Originaire de Montrond-les-Bains
Né à Saint-Étienne en 1933, il passe cinq années en Forez (sa mère, Marie-Antoinette Escot, est originaire de Montrond-les-Bains) avant que ses parents ne montent à la capitale. Son père travaille dans la mécanique ; c’est à Montmartre qu’il choisit d’implanter son usine d’écrémeuses. Il ne rêve pour son fils que de succès industriels et commerciaux mais l’inscrit à un cours de violon, sitôt déballé les cartons, pour l’éveiller aux arts. Maurice Empi se prend d’affection pour l’instrument. Ses sonorités l’accompagneront dans les plus douloureux instants de sa vie (le décès brutal de son père en 1948, des suites du tétanos) comme dans les plus beaux (son mariage avec Hélène Maillard en 1951).
« Mon père peignait en écoutant Mozart, Beethoven. De la grande musique, confie Dominique Koslowski. Il ne dormait pas plus de 4 heures par nuit, se levait très tôt pour peindre, ne supportant pas le regard des autres. Seule ma mère était autorisée à lui tenir compagnie ».
Le couple est fusionnel. Trois enfants naissent : Dominique, Olivier, Jean-Paul. « Montmartre en ce temps-là - Accrochait ses lilas, jusque sous nos fenêtres », chante Aznavour comme la famille se lève et se couche au rythme de La Bohème.
« Lorsque l’argent rentrait, raconte Dominique, nous descendions à Saint-Tropez passer trois mois en bord de plage. Puis au retour, c’était café au lait et patates à tous les repas, le temps de vendre de nouvelles toiles. Nous étions très heureux. Nos parents nous éveillaient aux belles choses ».
« Coloriste audacieux », « peintre du mouvement », dixit le critique d’art Marc Hérissé, ne cherchant pas la gloire, Empi est un perfectionniste. Capable d’enchaîner les longueurs de natation à l’aube, d’enquiller les kilomètres à vélo au bois de Boulogne. Ski, voile, varappe, il n’est pas une activité dans laquelle il ne se donne corps et âme. Exigeant de toute la maisonnée pareil niveau d’implication : sa femme excelle dans le tir à l’arc (championne de France en 1986), ses deux fils sont ceintures noires de judo.
En peinture comme ailleurs, il n’est pas question d’amateurisme. Bien que plus lent avec l’âge, Maurice Empi œuvre toujours en son atelier. Une série d’autoportraits l’occupe depuis deux ans. « C’est un passionné, murmure sa fille. Un homme en quête du Beau geste ».
>> En 5 dates
31 janvier 1933 : Naissance à Saint-Étienne, au 8 rue Conte Grandchamp.

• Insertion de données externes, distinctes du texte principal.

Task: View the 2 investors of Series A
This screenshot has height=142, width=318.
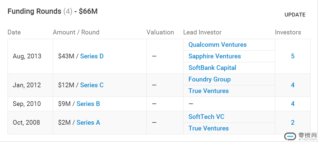Action: coord(293,122)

1949 : Il quitte à 16 ans le lycée Chaptal pour entrer à l’École Technique Supérieure "Art et Publicité" de Montparnasse où on lui conseille de se consacrer à la peinture.
1950 : Gen Paul l’accueille pour trois années d’apprentissage au sein de son atelier parisien.

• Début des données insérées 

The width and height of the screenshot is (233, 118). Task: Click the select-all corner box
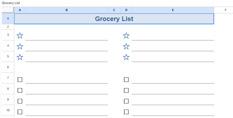[x=8, y=10]
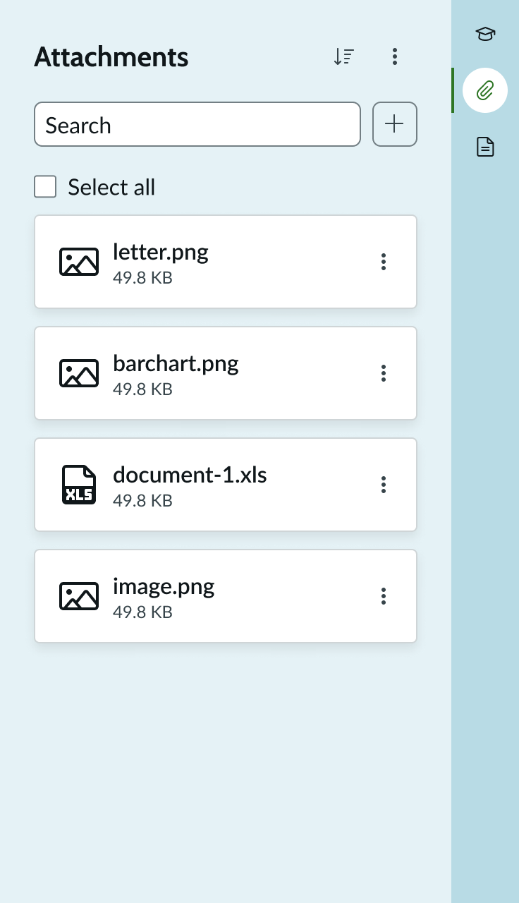This screenshot has width=519, height=903.
Task: Click the sort attachments icon
Action: [x=344, y=56]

1959 : Empi est exposé à Londres puis à Nagoya et Tokyo. Il est à noter que le Forézien n’a jamais peint sur la place du Tertre. On peut se faire une idée de son travail sur www.mauriceempi.com
2013 : Le peintre retrouve la Loire pour ses 80 ans. Son travail est exposé aux Foréziales (Montrond-les-Bains), dans l’enceinte du groupe Casino à Saint-Étienne et lors de la Journée des peintres de Rochetaillée. Il a toujours de la famille dans la région.